The Library and the Drama Circle[1]

by Gele Nisnberg-Goldberg

Donated by William Kaufman

Translated by Miriam Leberstein

During the first World War, in the time of the occupation by the “good Germans,” Jewish communal life in the occupied area blossomed. In shtetls, large and small, there grew up various cultural institutions, primarily libraries. The young people thirstily took to reading, and Zyrardow was no exception. A handful of those who dreamt of a brighter future gathered together to found a library.

The founding committee consisted of the following: Yosef Rozentsvayg, Yisroel Yakubovitsh, Fayvl Rotshtayn, Leyzer Yakubovitsh, Moyshe Shvartshtayn, Hershl Yakubson, Meshulem Blumenshtayn, Note Faygenboym, Moyshe Raytovski, Shloyme Meppen and others. The women included: Rokhl-Nekhe Nisnberg, the Dzshaloshinski sisters, Khane Rotenberg, and Elke Lubtshanski. They quickly became engaged in intensive work. They established their quarters in the Gips home, and began to furnish it. With the aid of contributions, they gathered a small number of books. The administrative work was assigned to a group of very young people. These were Aron Koyfman, Borekh Kshonzhenitser, Hertske Shvartshtayn, Melekh Rotshtayn, and others. They threw themselves into the work with youthful zeal.

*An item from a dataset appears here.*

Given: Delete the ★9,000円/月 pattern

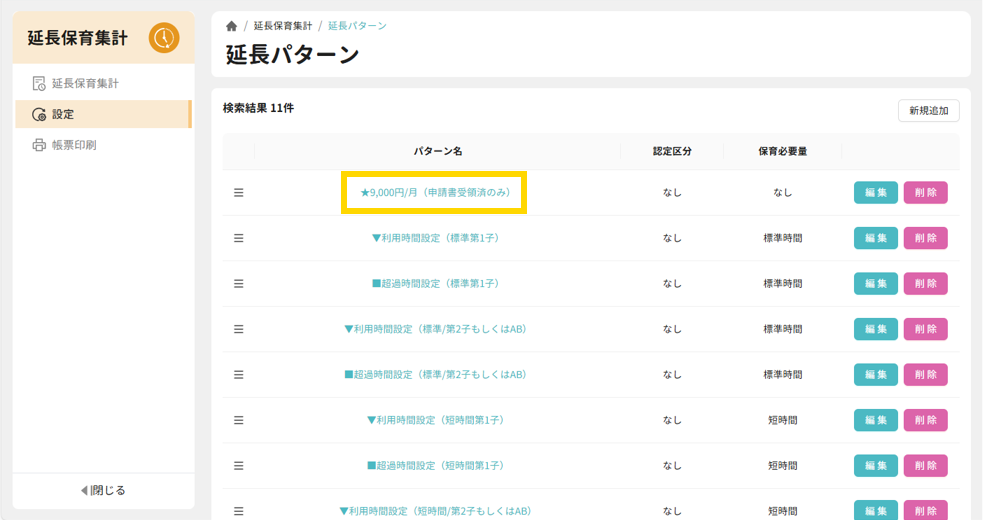Looking at the screenshot, I should click(x=925, y=193).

The library opened in 1916 with great celebration. It was called the “General Jewish Library and Reading Room.” That evening was a glorious one for the town in general and for the library activists in particular. The older members diligently prepared the speeches, and the younger ones a well-planned program, consisting of improvisational skits, recitations, monologues, and music performed by Yehiel Nayman and Matias Vagner.

I was accepted as a worker, even though, according to the rules, those younger than 17 were not eligible for membership. The older members had, however, discovered that I could be useful, and persuaded me to take part in the folk singing and recitations. And, truth be told, it did attract me. That same year, I received a medallion as a gift, and a lovely letter, for my participation.

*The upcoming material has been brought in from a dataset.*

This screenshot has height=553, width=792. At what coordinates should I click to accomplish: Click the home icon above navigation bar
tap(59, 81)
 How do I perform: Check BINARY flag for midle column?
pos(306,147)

The membership grew quickly and the book cabinets grew larger. There was a fine reading room, where one could read the various periodicals that were published at the time. Every Friday night, they held “box evenings” where current social questions were discussed, with much keenness and passion. The young people drank thirstily from the well of knowledge. They often held musical-literary evenings, which were very well attended. There were also readings by out-of-town speakers, on interesting subjects.

The annual general meeting to elect new officers continued to be held as usual. But conflicts began to appear between the older and younger members over partisan political issues. The older members capitulated to the younger and a new administration was elected, consisting of the following: Hertske Shvartshtayn, Aron Koyfman, Borukh Kshonzhenitser, Yehiel Holtshtayn, and others.

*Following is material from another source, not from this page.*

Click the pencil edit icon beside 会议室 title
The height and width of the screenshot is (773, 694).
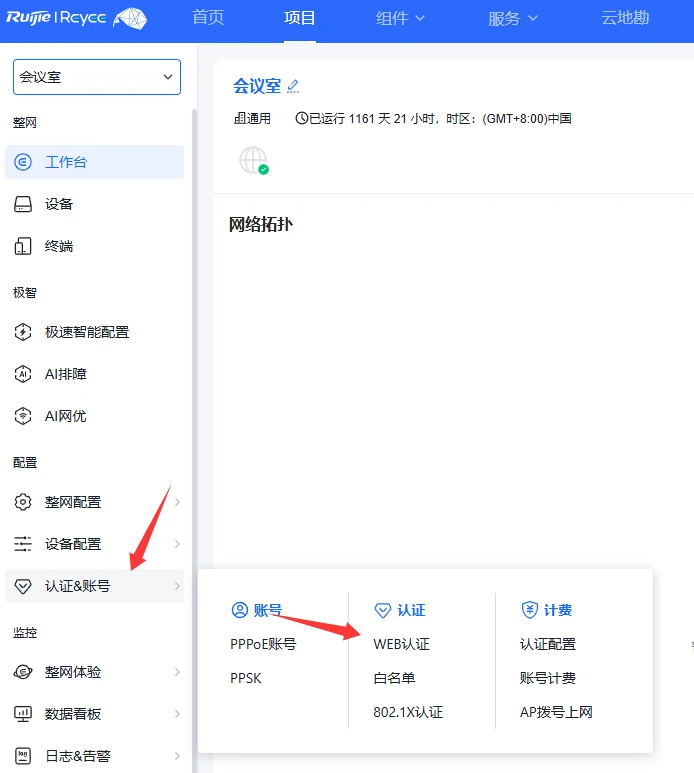[x=293, y=86]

Although a certain number of this administration had a specific political orientation, the library's activities were confined solely to cultural work. A drama circle was formed at this time, and it fulfilled its task very well. To the credit of its members, and thanks to their serious and tireless efforts, the drama circle produced very interesting and successful literary evenings and theater productions, despite very modest resources. They performed works by Peretz, Asch, Hirshbeyn, Sholem Aleykhem, Pinsky, and frequently, works in translation. There were unusually good opportunities to receive instruction from well-known actors and directors. The hunger that afflicted Warsaw forced many of them to seek work in the provinces. During these visits they would in fact discover talent among the local youth in the drama circles. In general, these artists related very seriously to the active youth.

I remember how the renowned director, Dovid Herman instructed us during several rehearsals of the production of “Snow” by the Polish writer Pshibishevski, in Yiddish translation. We dutifully followed his instructions, and more than once, I had occasion to visit his home in Warsaw, at 39 Chmielna Street.

Incidentally, I remember quite well an episode related to this production that characterizes the relationship between the Yiddish theater and the non-Jewish community. When we went to the Town Hall to fill out a number of forms to legalize the production, a young Christian, quite intelligent, made a little fun of us. This fellow, by the name of Bielski, himself belonged to the Polish drama circle of the “Resorsa” a prominent organization in the town. When this Bielski heard what we were going to perform, he sprang up in rage: “What! A group of Jewish youth has the gall to dare to perform the work of a Polish writer!” And in fact he did what he could to prevent this production from taking place.

The times were, however, favorable for us. It was when the Poles were already in power, and the governing authority in our town was the Polish Socialist Party, the P.P.S., which represented the working class of Zyrardow in the city council. We not only got permission to produce the play, but we obtained, free of charge, the large public building, the “Ludowy,” in which to present it. We also got the right to put up announcements in the street, that the performance had been approved.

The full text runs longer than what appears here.